映画制作のためにカメラをまわす大学生、不良息子を手錠でつないだ父親、ゲイのカップル、過去に罪を犯した男など、乗客たちの個性も強いし、途中で登場する白人運転手、鼻持ちならない黒人と乗客たちのやりとりが物語に深みを与える。
そして乗客たちの中でも特に存在を感じさせてくれたブラザー・ジェレマイ(定年まで働くことを夢見ていたが、それすらもかなわなかった)が、ワシントンの会場につく直前、病院に運び込まれて息をひきとるところから物語はクライマックスに。病院から出てきた乗客の一人が「5000キロも旅してきて葬式とはな・・・」とつぶやき、それぞれがジェレマイの死を思い嘆く。
ここで「New World Order」が流れるのだ。曲調は暗くもなく寂しくもない、スローなシャッフル。だが、カーティスの優しいファルセット・ボイスによって、彼の死と、映画の中の死が重なり、彼の歌声が優しければ優しいほど、涙はあふれてとまらない。

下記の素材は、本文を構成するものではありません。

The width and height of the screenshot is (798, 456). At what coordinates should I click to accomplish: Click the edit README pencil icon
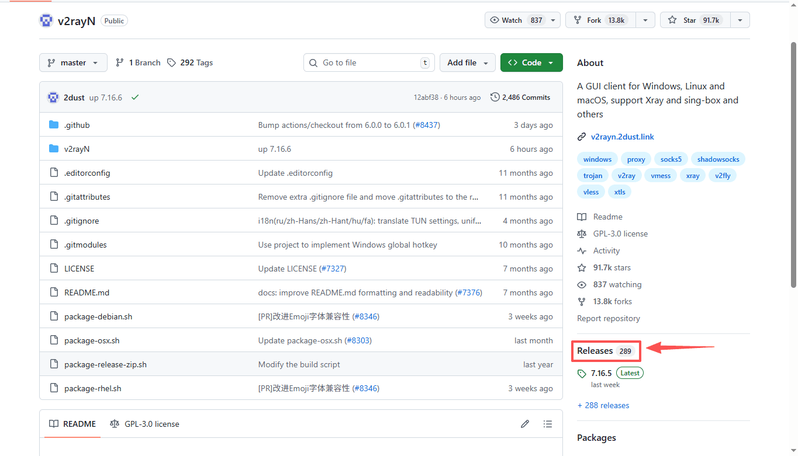[525, 424]
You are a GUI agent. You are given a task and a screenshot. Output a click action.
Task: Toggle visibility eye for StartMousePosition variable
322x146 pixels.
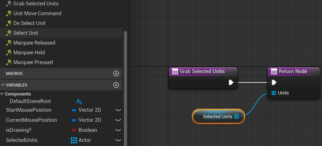click(118, 110)
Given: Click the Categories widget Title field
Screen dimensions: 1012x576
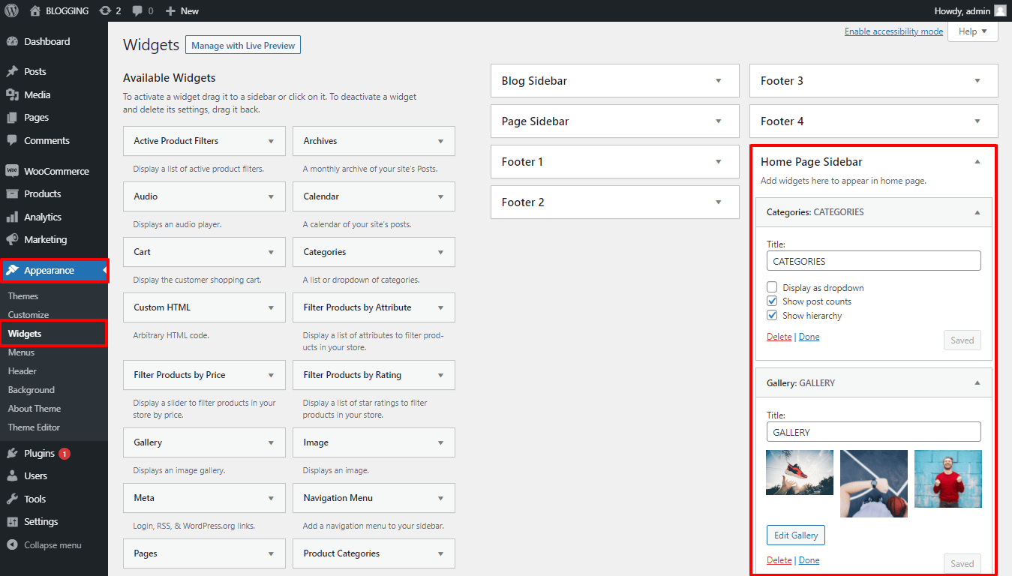Looking at the screenshot, I should [x=873, y=261].

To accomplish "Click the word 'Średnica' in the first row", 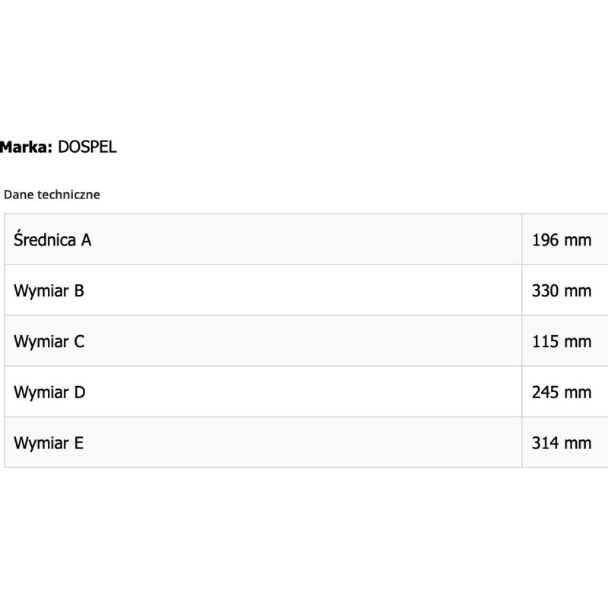I will point(45,240).
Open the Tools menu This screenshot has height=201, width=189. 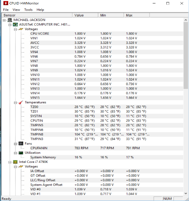point(28,10)
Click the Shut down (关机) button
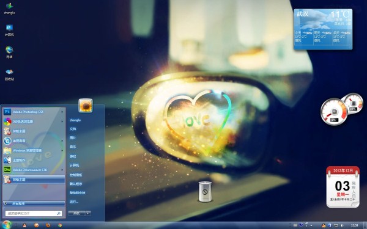This screenshot has height=229, width=367. tap(77, 213)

行進に参加する夢を抱いて集まった乗客たちは、指導者たちのスピーチを聞くことも、同志と語り合うことも、記念のバッジやTシャツを買うこともできなかった。でも、ジェレマイの死と彼の残した言葉は、行進に参加するよりも、ずっとずっと大きな何かを乗客たちに与えてくれたにちがいない。
「ゲット・オン・ザ・バス」には他にも、カーティスが在籍していたインプレッションズの「People get ready」(ロック・ファンにはジェフ・ベックとロッド・スチュワートのカバーがおなじみだろう)やジェームス・ブラウンの「Papa don't take no mess」など、印象的な曲があちこちに使われていたが、私の胸では、「New world order」だけがいつまでも響いている。

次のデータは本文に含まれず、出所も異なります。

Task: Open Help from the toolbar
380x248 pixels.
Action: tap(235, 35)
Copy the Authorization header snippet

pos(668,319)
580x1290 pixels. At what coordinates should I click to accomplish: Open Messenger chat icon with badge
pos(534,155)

スパイク・リーがこの映画を撮ったのは、カーティスがカムバックを遂げてすぐであり、私がビデオでこの映画を観たのが、たまたまカーティスの死後だったので、特別に響くのかもしれないけれども、どちらにしてもスパイク・リーの選曲の巧さにはうなってしまう。

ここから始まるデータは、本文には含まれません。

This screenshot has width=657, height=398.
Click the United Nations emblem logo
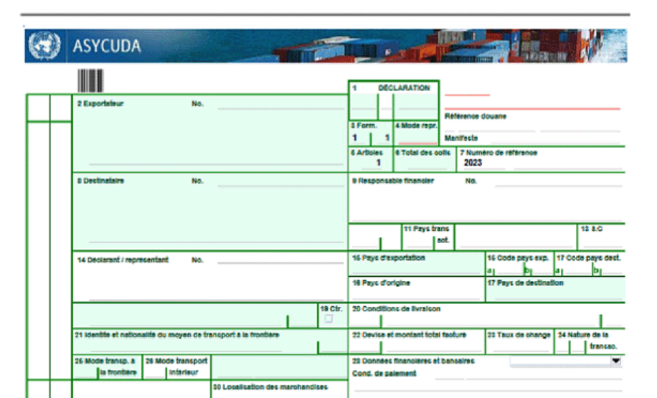[x=44, y=47]
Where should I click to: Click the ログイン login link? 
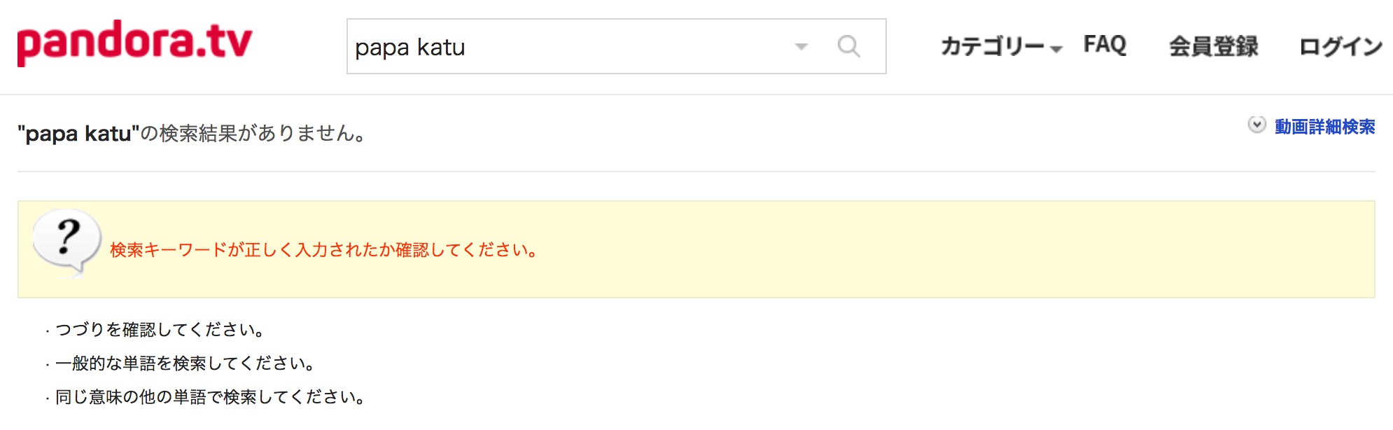point(1341,46)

さて、カーティス・メイフィールドが手がけた映画音楽、そして彼がのこしたアルバムの中で最高傑作といわれるのは、やはり「Super Fly」(1972)だろう。ストリングスやホーンの使い方、ワウワウをきかせた細かいギター・カッティング、そしてカーティスの黒っぽいファルセットが、実にクールでファンキー、私の大切な大切なアルバムだ。
サントラは昔から聴いていたけれども、映画「スーパーフライ」(1972年ゴードン・パークスJr.監督)を観ることができたのは今年に入ってからだ。2月に衛星で放映されるという情報を得たときは、舞い上がってしまって放映日まで何も手つかず状態だった。
そんな念願の映画はというと、物語は実にシンプル。麻薬の売人と彼らをとりまく人間模様を軸に、アクションありラブシーンありのエンターテイメントに徹した作品。主人公の「牧師」と呼ばれる売人(ロン・オニール)が若い頃の元プリンスに似ていたり、カラテなのかジュードーなのかわからないワザで敵を倒したり、いかにも70年代という黒人ファッション(タートルネックに三角モミアゲ)などは、ある意味で泣けるほど楽しい作品である。
何よりも、アフリカ系アメリカ人監督による、アフリカ系アメリカ人が主役の、アフリカ系アメリカ人のための真のブラック・ムービーであるという意味は大きかったと思う。それまでアフリカ系アメリカ人が登場するといえば、シドニー・ポワチエが「いい黒人(でも白人の上には絶対に立たない)」として描かれていたくらいだったから。メルヴィン・ヴァン・ピープルズの「スウィート・スウィートバック」(音楽はEW&F)、ゴードン・パークスの「黒いジャガー」(音楽はアイザック・ヘイズ)そしてパークスの息子であるゴードン・パークスJr.の「スーパーフライ」…。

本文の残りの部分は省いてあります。